Happy New Year.
This is my first post in the year 2011. I am days away (unfortunately I don't know how many days away) from changing the course of my life forever.
This time next week I am going to find myself in a completely foreign position to anything I have ever experienced.
I am moving to Italy for the next three months. That's really why I made this blog so that I and my family and friends could see everything I'm learning and becoming. This is kind of like the travelling journal I suppose.
I am going to be around amazing people that I've never actually meant. I'm going to be in a culture I don't understand. I don't imagine how I'll ever be able to shut my eyes. There will be so much to see everywhere! I don't know how I'll ever be able to sleep there is so much to do! I don't know how i'll convince myself to do my homework when just being outside walking down the street will be something so special and prescious and fleeting.
It's almost like going to a new school. It feels like a fresh start. You're with new teachers and new people and you can make up your mind to be whoever you want to be. It doesn't matter if you were a nerd in your old school, you can be a cheerleader now or whatever you want. Nobody has any expectations or stereotypes to put you in yet.
Italy is not like going to any school I've ever gone to. It is more different than my mind can comprehend and I'm just guessing. I am excited for the challenge to be me. To be me when no one is around to know or say that I'm not being me.
People always talk in church about how when they were somewhere else it was hard but, it was amazing because they had the opportunity to stand as a witness at all times. I've never been anywhere like that. Growing up in Utah and then going to BYUI I've always been surrounded by people that believe what I believe and act how I act. The challenge I am confronting is to believe what I believe and act how I act without the support of anyone else.
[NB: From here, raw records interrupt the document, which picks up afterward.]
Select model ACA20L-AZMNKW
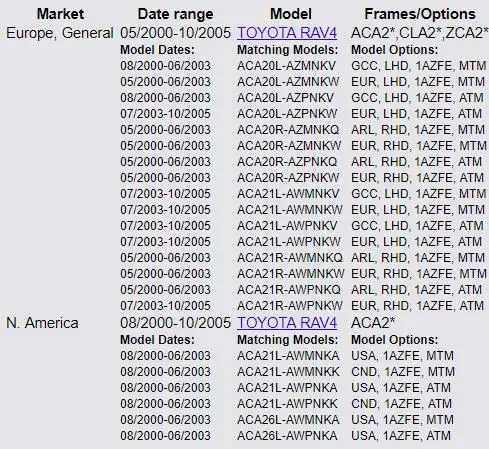This screenshot has height=449, width=489. pos(288,82)
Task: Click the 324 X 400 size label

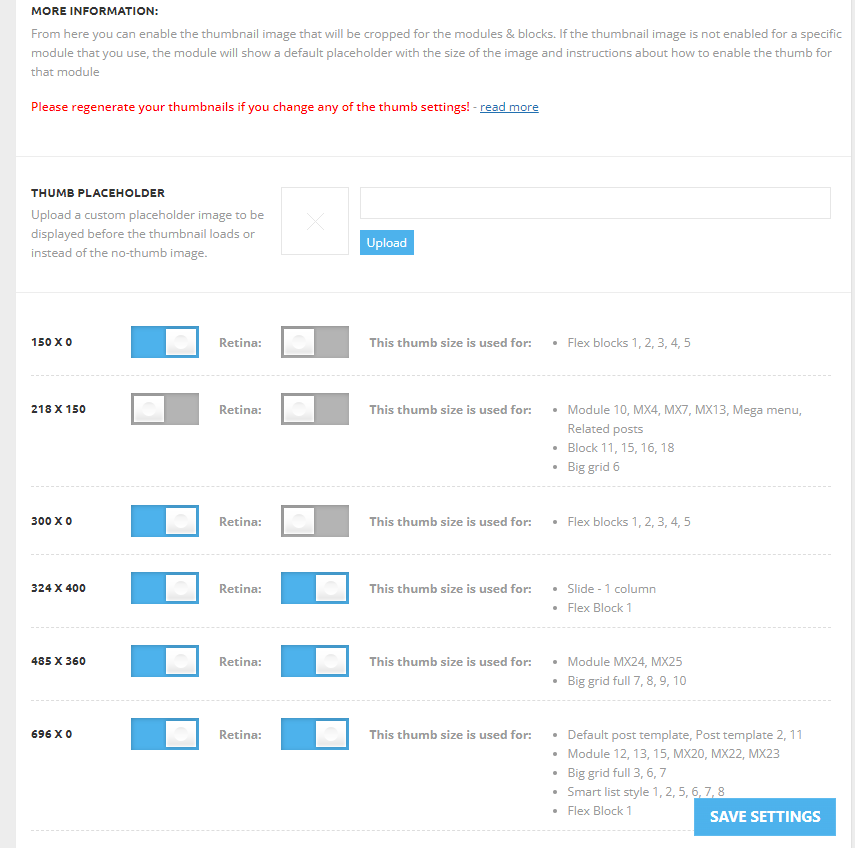Action: coord(58,588)
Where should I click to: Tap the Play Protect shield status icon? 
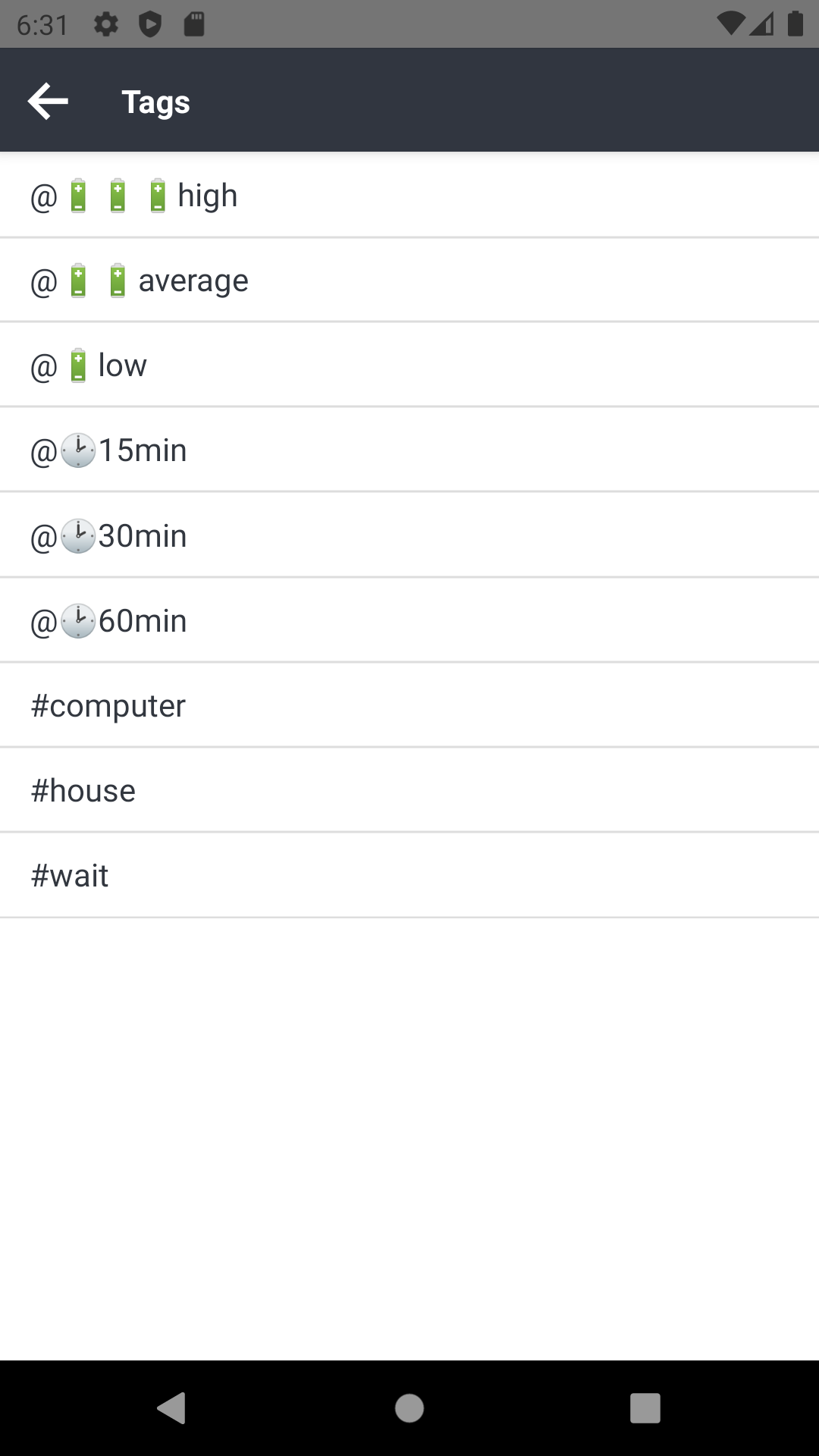pyautogui.click(x=151, y=24)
Just me and God.
I feel like going to Italy is a lot more like spreading my wings and leaving 'the nest' then going to college. College felt so natural. It was simply the next step and I wasn't very scared about it and when I was there it felt just...normal. I loved it for that but, that was the test flight. This is the real thing and I'm so nervous and restless for the experience.
To learn about the world and myself all at once is a dizzying thing to contemplate. A kind of experience you can't help but growing from. A kind of adventure that can't help but change your life.
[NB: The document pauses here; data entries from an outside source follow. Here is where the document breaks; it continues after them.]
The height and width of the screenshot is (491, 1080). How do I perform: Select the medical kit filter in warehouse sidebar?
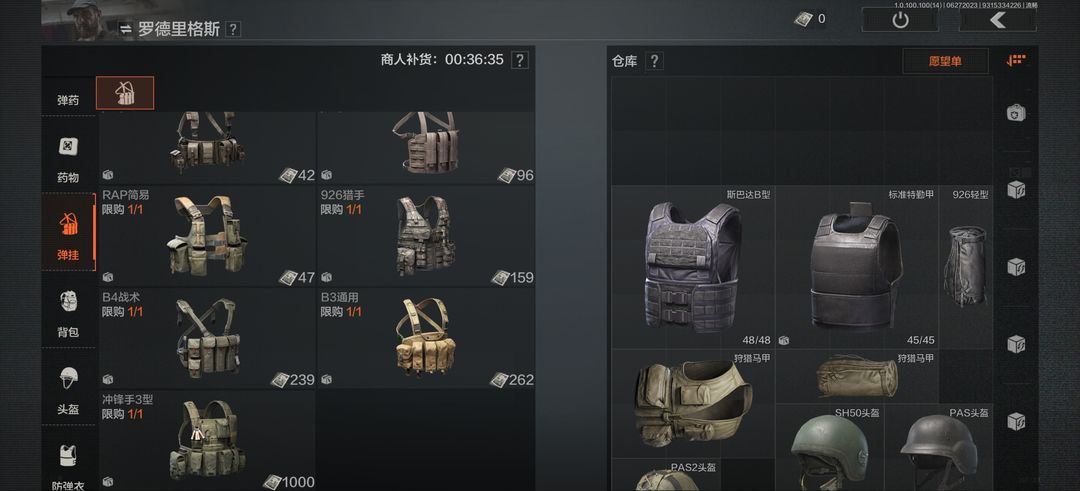(x=1016, y=112)
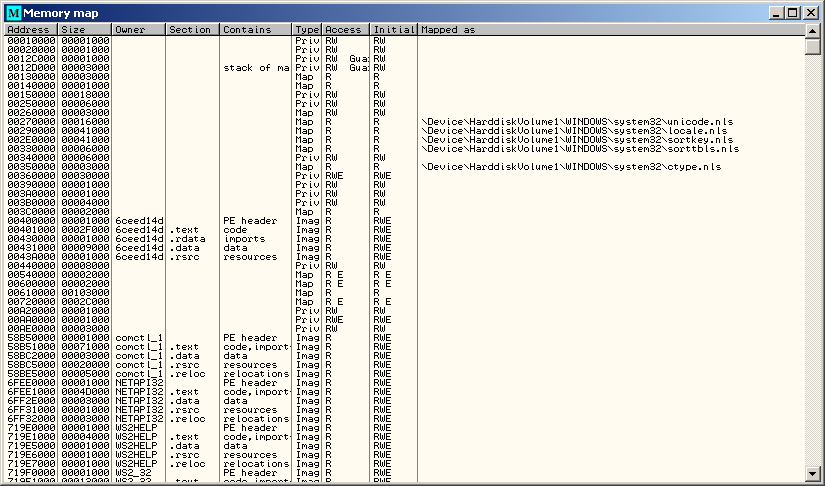825x486 pixels.
Task: Click the Contains column header
Action: (255, 30)
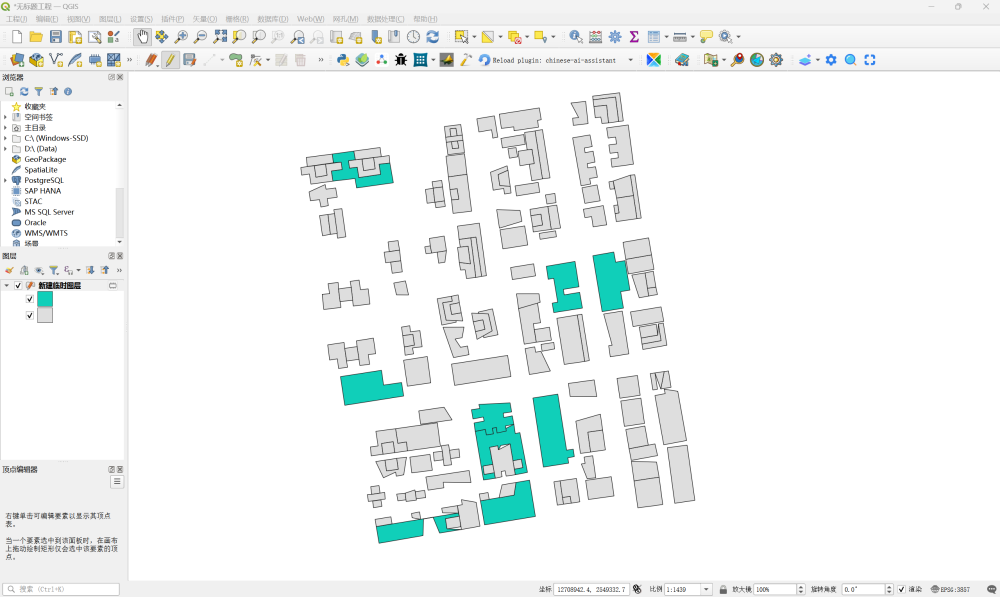Click the Toggle Editing pencil icon
1000x597 pixels.
[x=170, y=60]
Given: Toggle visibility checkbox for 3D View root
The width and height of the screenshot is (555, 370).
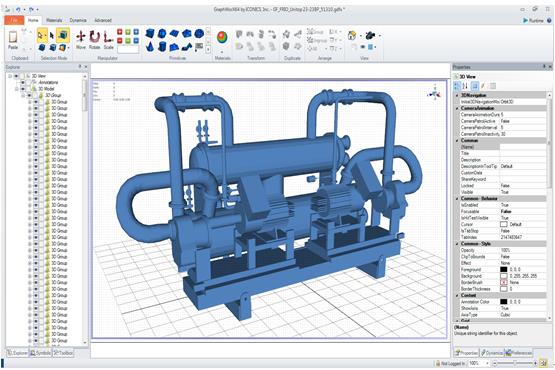Looking at the screenshot, I should coord(16,76).
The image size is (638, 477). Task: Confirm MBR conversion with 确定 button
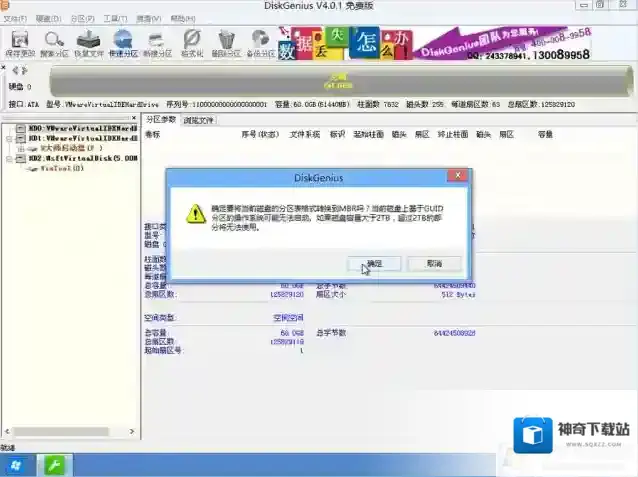(x=373, y=263)
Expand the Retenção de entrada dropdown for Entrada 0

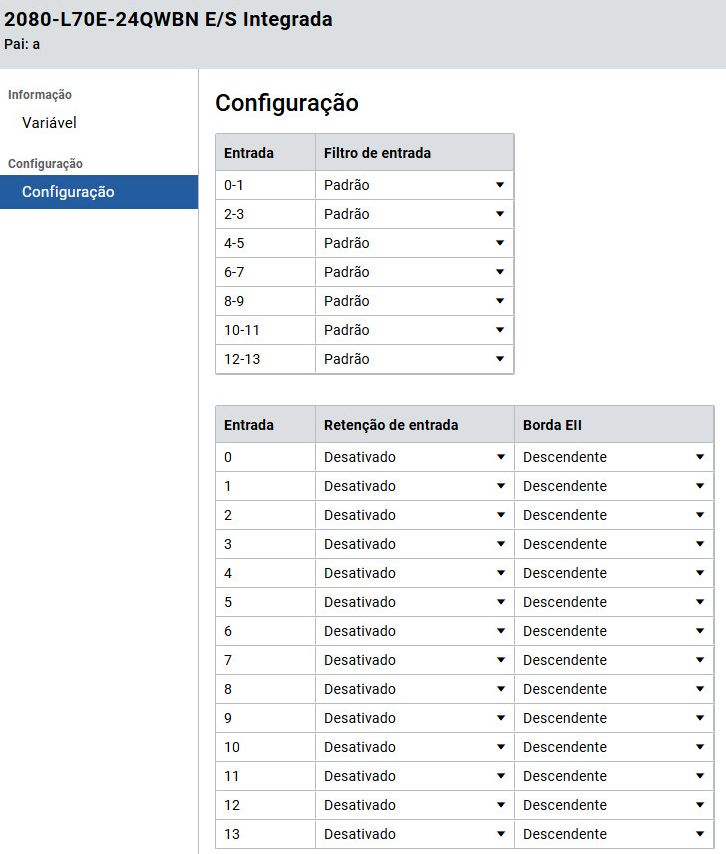[414, 457]
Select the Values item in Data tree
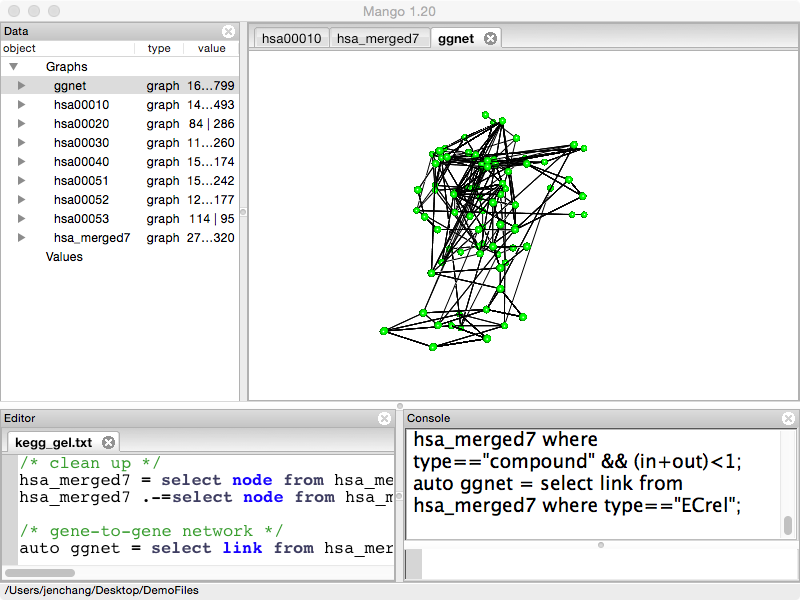Image resolution: width=800 pixels, height=600 pixels. [x=64, y=257]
So long America, Utah, Idaho, family, and friends. I don't suppose we will ever see each other again the way we are now. You don't have to go to Italy to grow and change. We'll both be different, or I should say, in three months we'll ALL come back different and hopefully it's all changes we like.
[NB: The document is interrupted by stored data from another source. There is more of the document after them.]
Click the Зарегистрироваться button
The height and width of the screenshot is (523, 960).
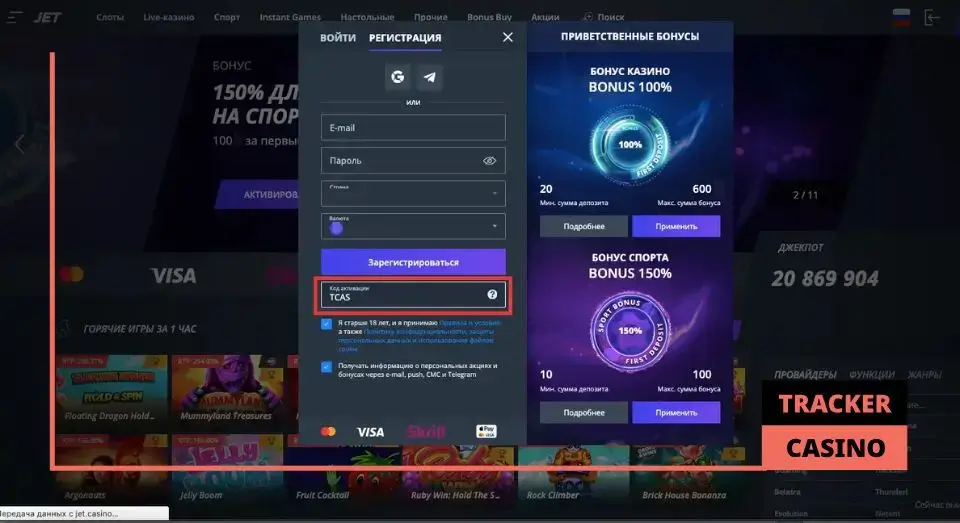tap(413, 262)
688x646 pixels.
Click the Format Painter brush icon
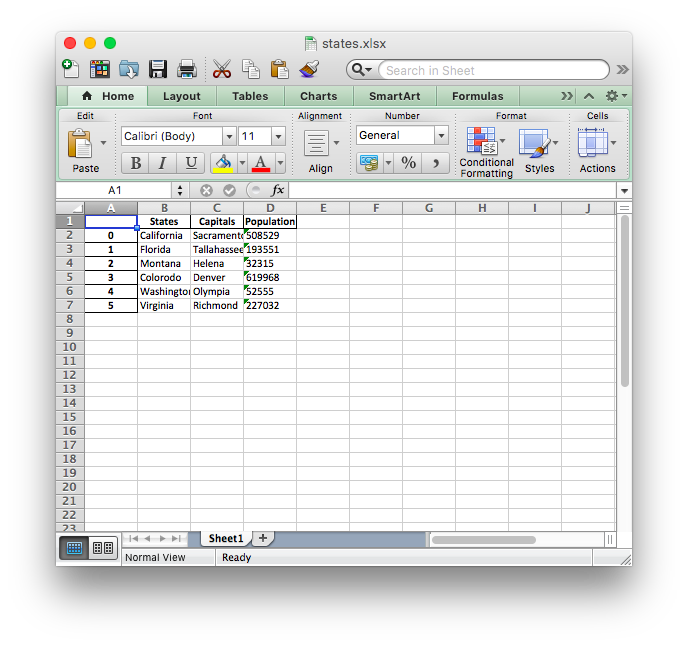click(309, 69)
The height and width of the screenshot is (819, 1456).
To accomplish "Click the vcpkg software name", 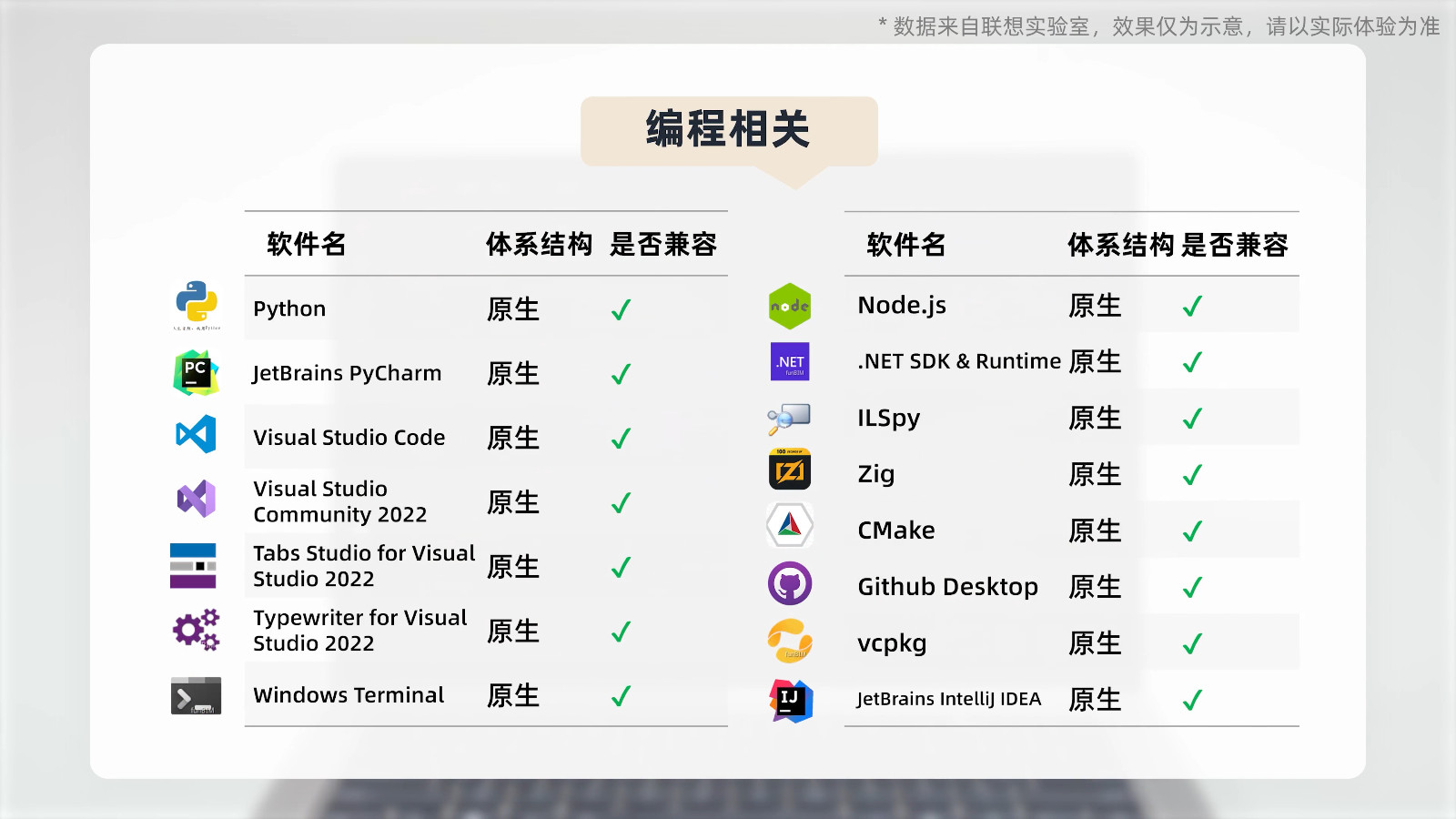I will tap(892, 643).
The New Year is about making changes after all. Some of my New Years resolutions are:
Learn Italian (rather important)
Finish at least one book (authoring)
Explore the world-or at least Italy
Learn how to cook at least 3 Italian meals/dishes
Fly in an airplane
Make ten new friends
Write a letter every week
Become more of a perfect square.
This one requires more than a one word explanation. There are four areas I am constantly trying to develop and every year I resolve to make them more a part of me and increase them every year.
1) Grow in Wisdom. Mentally
2) Grow in Stature Physically
3) Grow in Favor with God. Spirituallly
4) Grow in Favor with Man. Socially
Idea came from Luke 2:52
I've been reading about Hinduism recently, and I was really excited to learn about the three yogas (broader definition, implying aspects of achieving wholeness): Bhakti (devotion), Jyana (Knowledge), and Karma (right action).
ReplyDeleteHatha (physical health) and Raja (meditation, transcendence) are often included too. I find the parallel between our traditional goals of mental, physical, spiritual, and social development and the hindu goals of devotion, knowledge (scripture reading fits here), and right action (service, selflessness) fascinating.